:: Text excerpt

In the event of an outage in your primary region, the responsibility lies with you to recognize the issue and initiate a failover—essentially restarting your workload using the secondary disks in the secondary region. It’s important to note that PD Async Replication doesn’t automatically monitor for outages.

The failover process is straightforward:

Stop replication.
Attach the secondary disks to VMs in the secondary region.

Post failover, you need to validate and restart your application workload in the secondary region. You’ll also need to reconfigure the network addresses that access your application to point to the secondary region.

What is a Failback?

Once the primary region’s outage or disaster is resolved, the secondary region (now the acting primary region) can initiate a failback. This means starting replication back to the original primary region. Optionally, you can repeat this process to shift the workload back to the original primary region.

The failback process involves:

Configuring replication between the new primary region and the original primary region. This means that the original secondary disk, now the new primary disk, is set to replicate to a new secondary disk in the original primary region.
Optionally, creating a new consistency group resource policy in the new primary region. This ensures that the new primary disks (originally the secondary disks) can replicate consistently to a new set of secondary disks in the original primary region.
Optionally, repeating the failover process to return the workload to the original primary region after the initial replication.

Regular Testing for Disaster Recovery

For assurance that your recovery procedures will work during an actual disaster, Google recommends regularly conducting tests in the secondary region. This can be done without disrupting or disconnecting PD Async Replication, by bulk-cloning the secondary disks (with a consistency group applied) even while they are still receiving new data.

::::
:: Listed records

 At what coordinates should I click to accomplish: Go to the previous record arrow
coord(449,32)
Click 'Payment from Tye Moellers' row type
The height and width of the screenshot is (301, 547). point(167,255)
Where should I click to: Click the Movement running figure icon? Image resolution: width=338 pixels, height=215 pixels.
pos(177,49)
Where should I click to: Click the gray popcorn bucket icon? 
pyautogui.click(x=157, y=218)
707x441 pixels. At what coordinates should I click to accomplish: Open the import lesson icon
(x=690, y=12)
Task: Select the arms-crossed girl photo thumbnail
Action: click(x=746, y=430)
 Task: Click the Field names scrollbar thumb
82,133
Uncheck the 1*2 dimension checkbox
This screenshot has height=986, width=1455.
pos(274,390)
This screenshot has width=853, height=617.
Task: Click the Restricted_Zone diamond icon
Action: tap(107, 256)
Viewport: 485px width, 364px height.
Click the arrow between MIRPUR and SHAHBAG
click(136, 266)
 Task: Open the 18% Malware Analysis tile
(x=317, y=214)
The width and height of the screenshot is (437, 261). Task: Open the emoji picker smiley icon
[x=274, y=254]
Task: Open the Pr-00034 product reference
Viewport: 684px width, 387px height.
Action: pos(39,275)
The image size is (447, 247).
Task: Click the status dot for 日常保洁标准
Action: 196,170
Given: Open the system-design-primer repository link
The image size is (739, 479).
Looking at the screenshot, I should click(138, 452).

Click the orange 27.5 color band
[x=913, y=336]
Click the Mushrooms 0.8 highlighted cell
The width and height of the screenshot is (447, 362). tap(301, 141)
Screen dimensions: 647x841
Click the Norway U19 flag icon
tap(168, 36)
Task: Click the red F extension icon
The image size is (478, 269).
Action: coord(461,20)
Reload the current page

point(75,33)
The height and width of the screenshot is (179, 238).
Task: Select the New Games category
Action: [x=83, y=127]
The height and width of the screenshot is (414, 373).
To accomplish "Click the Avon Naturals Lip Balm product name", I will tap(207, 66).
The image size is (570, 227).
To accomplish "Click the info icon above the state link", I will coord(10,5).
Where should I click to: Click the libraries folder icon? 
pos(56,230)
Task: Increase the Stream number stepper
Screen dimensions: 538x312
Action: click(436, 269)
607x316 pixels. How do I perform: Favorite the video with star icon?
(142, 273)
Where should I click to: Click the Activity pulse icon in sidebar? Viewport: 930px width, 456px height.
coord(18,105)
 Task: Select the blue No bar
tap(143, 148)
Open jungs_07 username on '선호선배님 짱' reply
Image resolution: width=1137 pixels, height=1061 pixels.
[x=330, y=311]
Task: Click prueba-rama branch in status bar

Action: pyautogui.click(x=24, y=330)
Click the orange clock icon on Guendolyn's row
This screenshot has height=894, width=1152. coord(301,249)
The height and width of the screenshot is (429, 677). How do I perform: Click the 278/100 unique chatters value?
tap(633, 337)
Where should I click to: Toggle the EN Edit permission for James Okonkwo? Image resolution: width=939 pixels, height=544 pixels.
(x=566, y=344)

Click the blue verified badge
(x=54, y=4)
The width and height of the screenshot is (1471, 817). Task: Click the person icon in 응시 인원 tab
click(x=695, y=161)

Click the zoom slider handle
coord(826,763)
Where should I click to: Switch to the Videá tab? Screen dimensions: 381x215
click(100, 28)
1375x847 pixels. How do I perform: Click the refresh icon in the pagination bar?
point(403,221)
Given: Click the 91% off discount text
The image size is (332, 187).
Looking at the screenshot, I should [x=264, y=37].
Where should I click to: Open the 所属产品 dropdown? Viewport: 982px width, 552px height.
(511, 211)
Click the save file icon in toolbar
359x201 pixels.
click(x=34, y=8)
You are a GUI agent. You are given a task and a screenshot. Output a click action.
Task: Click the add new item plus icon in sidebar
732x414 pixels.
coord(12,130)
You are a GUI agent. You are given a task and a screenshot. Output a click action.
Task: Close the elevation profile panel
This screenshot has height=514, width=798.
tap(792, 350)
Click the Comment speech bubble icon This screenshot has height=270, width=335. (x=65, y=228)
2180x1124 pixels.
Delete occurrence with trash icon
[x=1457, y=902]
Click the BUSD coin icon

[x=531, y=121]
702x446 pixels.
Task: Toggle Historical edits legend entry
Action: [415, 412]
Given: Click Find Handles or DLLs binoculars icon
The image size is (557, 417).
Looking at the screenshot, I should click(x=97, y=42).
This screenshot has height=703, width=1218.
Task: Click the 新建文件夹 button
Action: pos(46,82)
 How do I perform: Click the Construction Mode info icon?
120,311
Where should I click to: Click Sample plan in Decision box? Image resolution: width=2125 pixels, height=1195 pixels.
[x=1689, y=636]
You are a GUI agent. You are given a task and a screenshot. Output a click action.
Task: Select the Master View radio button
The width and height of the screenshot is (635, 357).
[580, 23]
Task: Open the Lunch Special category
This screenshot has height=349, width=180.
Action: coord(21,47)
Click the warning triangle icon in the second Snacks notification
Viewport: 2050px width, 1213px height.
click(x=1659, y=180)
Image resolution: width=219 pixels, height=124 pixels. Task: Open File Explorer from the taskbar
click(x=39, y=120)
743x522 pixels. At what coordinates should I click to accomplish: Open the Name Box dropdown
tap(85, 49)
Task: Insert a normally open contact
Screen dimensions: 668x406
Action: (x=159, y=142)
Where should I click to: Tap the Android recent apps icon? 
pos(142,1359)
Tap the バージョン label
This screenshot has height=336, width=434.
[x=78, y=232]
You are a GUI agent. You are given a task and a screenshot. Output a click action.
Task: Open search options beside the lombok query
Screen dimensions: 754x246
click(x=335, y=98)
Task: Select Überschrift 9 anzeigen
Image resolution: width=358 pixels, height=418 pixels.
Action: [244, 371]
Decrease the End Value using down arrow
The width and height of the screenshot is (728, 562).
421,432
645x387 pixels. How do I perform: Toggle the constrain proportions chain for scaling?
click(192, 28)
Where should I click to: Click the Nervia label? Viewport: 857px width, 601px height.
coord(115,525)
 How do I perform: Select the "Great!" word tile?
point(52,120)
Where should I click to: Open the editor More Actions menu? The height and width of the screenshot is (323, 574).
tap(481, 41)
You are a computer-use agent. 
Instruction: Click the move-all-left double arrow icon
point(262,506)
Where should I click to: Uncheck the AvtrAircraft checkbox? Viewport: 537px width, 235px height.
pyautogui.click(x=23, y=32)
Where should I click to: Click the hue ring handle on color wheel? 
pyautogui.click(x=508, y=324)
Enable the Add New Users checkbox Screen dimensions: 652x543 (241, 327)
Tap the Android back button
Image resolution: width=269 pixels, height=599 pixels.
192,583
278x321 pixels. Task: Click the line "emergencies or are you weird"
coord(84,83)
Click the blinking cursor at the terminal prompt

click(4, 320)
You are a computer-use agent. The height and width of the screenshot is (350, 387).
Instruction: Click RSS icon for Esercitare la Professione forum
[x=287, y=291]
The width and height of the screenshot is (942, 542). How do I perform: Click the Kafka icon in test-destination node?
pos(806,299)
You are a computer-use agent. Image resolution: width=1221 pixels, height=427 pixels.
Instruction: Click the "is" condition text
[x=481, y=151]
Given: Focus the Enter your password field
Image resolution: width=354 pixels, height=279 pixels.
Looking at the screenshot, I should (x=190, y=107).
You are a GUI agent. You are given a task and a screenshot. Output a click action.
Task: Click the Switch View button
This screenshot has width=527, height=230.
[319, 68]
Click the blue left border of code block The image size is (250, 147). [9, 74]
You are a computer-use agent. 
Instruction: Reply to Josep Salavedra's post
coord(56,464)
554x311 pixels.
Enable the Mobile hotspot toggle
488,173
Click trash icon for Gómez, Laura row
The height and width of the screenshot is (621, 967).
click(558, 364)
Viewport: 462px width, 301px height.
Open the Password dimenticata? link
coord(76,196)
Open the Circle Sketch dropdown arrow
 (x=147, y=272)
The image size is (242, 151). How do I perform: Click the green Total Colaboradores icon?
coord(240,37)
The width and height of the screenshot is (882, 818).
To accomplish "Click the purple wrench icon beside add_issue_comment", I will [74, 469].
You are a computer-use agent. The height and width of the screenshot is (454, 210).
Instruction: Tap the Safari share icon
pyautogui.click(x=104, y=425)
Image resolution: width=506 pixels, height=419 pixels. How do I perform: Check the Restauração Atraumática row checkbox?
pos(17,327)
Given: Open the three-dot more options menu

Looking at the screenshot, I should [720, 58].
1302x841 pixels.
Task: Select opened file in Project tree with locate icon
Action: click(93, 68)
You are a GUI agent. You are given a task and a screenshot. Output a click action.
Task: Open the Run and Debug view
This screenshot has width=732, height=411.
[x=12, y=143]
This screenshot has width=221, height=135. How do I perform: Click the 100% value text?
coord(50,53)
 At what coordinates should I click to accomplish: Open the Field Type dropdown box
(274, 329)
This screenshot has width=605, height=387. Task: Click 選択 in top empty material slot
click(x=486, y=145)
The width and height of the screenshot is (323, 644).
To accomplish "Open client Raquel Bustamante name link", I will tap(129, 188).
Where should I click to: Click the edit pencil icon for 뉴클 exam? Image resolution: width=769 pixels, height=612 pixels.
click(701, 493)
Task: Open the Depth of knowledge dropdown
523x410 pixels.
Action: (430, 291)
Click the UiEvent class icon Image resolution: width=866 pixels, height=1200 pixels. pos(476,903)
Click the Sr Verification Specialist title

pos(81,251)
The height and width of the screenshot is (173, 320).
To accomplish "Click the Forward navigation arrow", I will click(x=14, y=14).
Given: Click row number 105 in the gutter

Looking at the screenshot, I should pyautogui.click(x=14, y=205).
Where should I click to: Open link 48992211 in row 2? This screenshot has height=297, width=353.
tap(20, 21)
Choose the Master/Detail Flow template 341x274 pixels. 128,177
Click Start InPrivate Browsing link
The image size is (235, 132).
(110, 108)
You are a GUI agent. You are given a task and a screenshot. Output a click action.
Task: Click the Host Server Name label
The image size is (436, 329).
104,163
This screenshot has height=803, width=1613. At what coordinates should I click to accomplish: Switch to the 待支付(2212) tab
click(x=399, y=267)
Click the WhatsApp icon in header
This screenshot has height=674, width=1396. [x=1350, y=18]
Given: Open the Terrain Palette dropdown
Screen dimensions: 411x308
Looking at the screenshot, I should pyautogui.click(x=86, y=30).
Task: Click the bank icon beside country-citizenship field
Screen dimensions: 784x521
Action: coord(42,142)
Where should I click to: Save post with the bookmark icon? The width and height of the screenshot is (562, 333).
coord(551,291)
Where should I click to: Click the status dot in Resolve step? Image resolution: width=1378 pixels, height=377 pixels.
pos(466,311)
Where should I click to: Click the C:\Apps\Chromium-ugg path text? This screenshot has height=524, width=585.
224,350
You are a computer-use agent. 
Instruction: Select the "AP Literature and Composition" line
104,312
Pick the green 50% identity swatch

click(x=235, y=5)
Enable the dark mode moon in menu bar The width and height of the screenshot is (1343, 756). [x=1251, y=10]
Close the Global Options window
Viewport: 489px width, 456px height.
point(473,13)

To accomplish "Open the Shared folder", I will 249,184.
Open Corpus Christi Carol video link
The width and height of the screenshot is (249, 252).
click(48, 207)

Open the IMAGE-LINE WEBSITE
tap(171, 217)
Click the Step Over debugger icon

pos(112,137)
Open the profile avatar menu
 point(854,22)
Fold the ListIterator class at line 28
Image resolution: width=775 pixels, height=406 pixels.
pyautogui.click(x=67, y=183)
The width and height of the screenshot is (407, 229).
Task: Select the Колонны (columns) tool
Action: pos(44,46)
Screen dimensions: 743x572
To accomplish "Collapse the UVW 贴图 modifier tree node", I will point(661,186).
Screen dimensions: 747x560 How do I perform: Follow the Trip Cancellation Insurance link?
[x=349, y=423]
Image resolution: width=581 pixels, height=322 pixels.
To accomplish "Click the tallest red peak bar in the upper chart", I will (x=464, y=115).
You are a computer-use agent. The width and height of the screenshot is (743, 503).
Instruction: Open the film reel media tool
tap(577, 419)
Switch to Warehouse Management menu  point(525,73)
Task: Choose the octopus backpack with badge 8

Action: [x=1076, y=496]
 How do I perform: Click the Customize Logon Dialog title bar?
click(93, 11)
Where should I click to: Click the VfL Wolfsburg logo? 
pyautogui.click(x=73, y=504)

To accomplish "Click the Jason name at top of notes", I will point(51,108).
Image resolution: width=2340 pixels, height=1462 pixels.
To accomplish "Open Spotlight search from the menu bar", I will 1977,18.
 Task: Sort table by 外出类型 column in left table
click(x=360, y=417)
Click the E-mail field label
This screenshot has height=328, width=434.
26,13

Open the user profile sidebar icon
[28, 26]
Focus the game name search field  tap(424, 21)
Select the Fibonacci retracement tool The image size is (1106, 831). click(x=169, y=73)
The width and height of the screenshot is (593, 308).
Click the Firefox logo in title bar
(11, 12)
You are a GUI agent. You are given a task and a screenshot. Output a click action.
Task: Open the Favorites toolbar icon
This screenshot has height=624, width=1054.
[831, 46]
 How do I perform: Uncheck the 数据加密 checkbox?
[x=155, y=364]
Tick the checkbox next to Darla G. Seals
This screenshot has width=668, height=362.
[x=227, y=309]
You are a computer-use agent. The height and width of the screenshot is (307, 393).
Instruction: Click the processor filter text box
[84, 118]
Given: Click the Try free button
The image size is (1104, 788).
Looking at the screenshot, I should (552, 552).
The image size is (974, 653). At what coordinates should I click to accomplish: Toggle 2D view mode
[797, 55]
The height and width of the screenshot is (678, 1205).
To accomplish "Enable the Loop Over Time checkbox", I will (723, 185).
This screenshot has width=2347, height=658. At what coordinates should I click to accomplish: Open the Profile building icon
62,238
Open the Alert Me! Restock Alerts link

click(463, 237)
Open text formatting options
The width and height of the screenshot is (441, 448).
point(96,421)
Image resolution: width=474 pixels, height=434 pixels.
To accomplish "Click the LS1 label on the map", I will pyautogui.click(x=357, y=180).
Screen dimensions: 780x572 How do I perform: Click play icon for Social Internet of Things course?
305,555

::::

Problem 1 - List each step of the failback process that the disk replication excerpt describes.
Problem 2 - Restate the paragraph of the disk replication excerpt that begins "In the event of an outage in your primary region" in a single shorter sentence, retaining its main facts.
Problem 3 -
For each of the statements below, state whether the disk replication excerpt supports it. Answer yes or no, and quote the words of the excerpt that decide the matter.
(a) PD Async Replication automatically monitors for outages.
(b) Disaster recovery tests can be carried out without disconnecting PD Async Replication.
(c) Creating a new consistency group resource policy is a mandatory part of failback.

Task response 1 -
1. Configuring replication between the new primary region and the original primary region.
2. Optionally, creating a new consistency group resource policy in the new primary region.
3. Optionally, repeating the failover process to return the workload to the original primary region after the initial replication.

Task response 2 - If the primary region suffers an outage, you must detect it and fail over by restarting your workload on the secondary disks in the secondary region, because PD Async Replication does not monitor for outages automatically.

Task response 3 -
(a) No: "PD Async Replication doesn’t automatically monitor for outages."
(b) Yes: "This can be done without disrupting or disconnecting PD Async Replication"
(c) No: "Optionally, creating a new consistency group resource policy in the new primary region."